Amar, verbo intransitivo
“Idílio” de Mário de Andrade inclui
psicodrama sexual
Um livro “gordo de
freudismo”, na definição do autor, que meses depois de publicá-lo acusava a
crítica de reducionismo psicologista, Amar,
verbo intransitivo (1927) participa do esforço experimental iniciado por
Mário de Andrade nos Contos de Belazarte
(1923-1926) e que culminaria em Macunaíma
(1928). Mas o romance gira em torno de um psicodrama sexual, isso nem o
próprio Mário poderia negar.
O
protagonistas é um adolescente “machucador” de suas irmãs menores, rapaz cuja
masculinidade a despontar preocupa o pai, Sousa Costa, um típico pater familias paulistano endinheirado.

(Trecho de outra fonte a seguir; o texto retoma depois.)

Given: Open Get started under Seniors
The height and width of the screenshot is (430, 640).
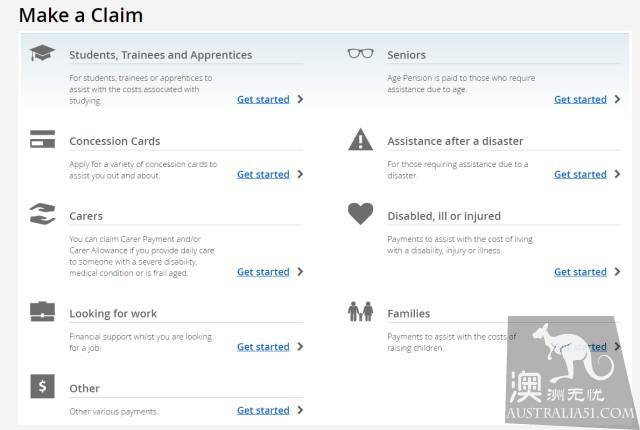Looking at the screenshot, I should coord(580,99).
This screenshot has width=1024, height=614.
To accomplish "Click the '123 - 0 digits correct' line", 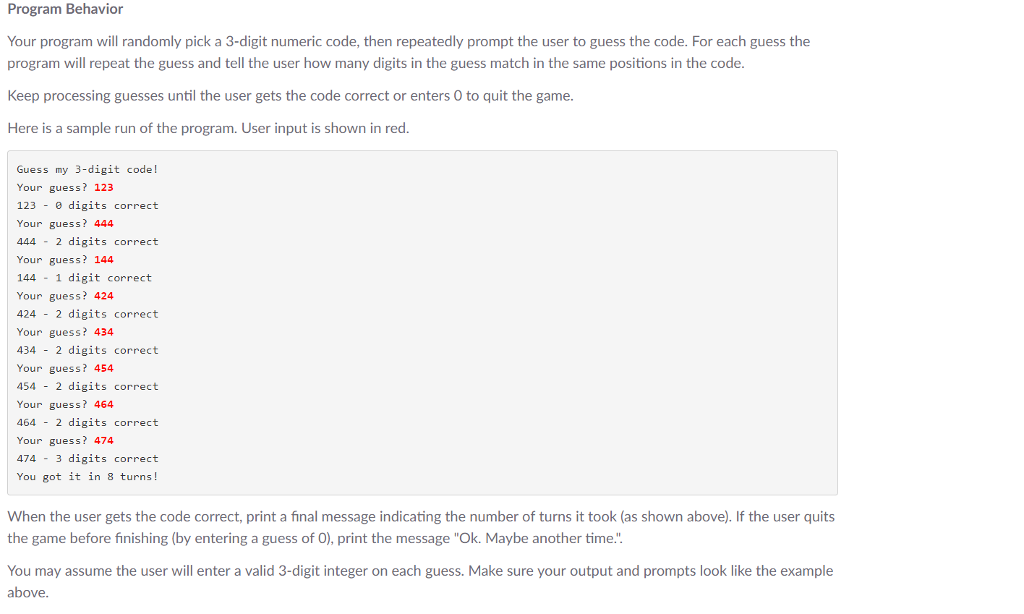I will [88, 206].
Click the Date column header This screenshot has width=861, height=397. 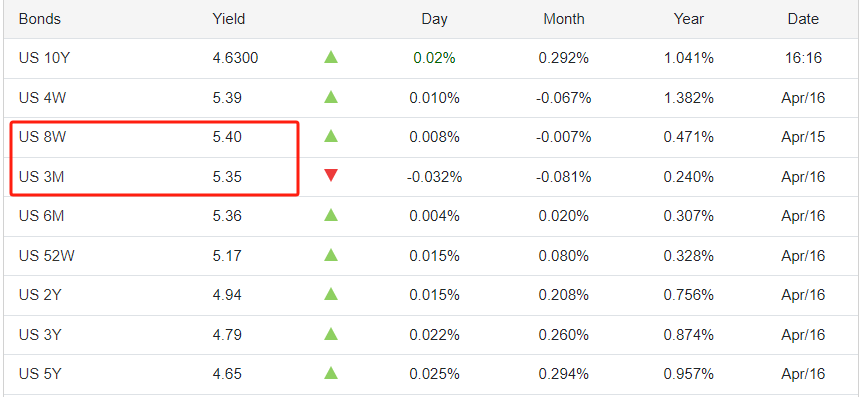tap(803, 19)
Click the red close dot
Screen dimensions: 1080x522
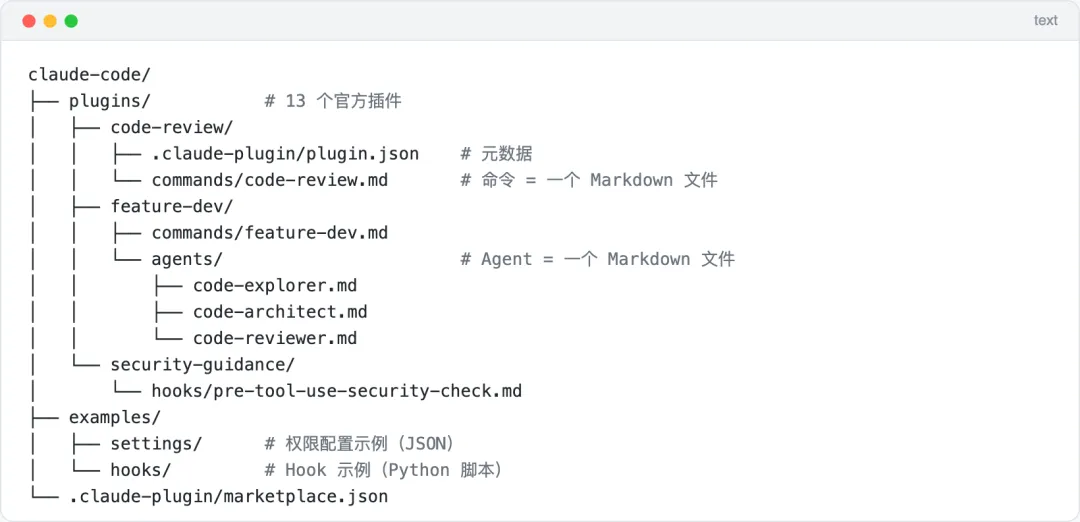[x=29, y=21]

Para impedir que Carlos se exponha aos perigos da iniciação sexual, o pai
contrata uma “professora de amor” alemã, que passa a figurar perante a família do
garoto como professora de piano e línguas. Com sua habilidade haurida em larga
experiência, Fräulein Elza seduz o garoto, no entanto já iniciado na
prostituição de rua, tão temida por seu pai.
Mas
Carlos, ao confessar a ela essa aventura, esclarece que “estar não é gostar”, e
os dois se tornam amantes até o ponto de perturbar o sossego hipócrita da
família. Chega, então, o momento da ruptura, que a professora exige ser
traumático, a fim de que a “lição” fique completa. O desfecho, no entanto,
deixa claro que ela não era tão profissional como desejaria: seu coração, já
machucado pelos sucessivos envolvimentos abortados e pelo sonho cada vez mais
distante de casar-se, sofre a separação quase tanto quanto o do desesperado
Carlos, que mergulha na depressão. Mas o leitor espere pelo epílogo...
Estruturado
por cenas em contracanto com as digressões do narrador, o romance foi chamado
por Mário de “idílio”, e não é casual a associação da personagem wagneriana
Sigfried a Carlos. O autor estava impregnado de cultura alemã, e foi mesmo por
estudar com afinco o idioma de Goethe que ele descobriu, num livro de
antropologia, a lenda de Macunaíma. Há marcante influência do Expressionismo em
Amar, verbo intransitivo, não
faltando uma paródia do quadro O grito,
de Edvard Munch.
O
que mais vale a pena destacar, porém, é o sabor da linguagem. Mário de Andrade
foi um profundo pesquisador da linguagem falada e pretendeu contaminar com ela
o registro literário. Nesse “idílio”, encontra-se uma amostra polifônica dos
resultados de tal pesquisa. E, se a colagem da antigramática sobre as
pretensões teorizantes da narrativa resulta cheia de arestas, a impossibilidade
de fazer do livro um todo bem acabado não impede que ele resista mesmo às
leituras não comprometidas com a idealização do movimento modernista.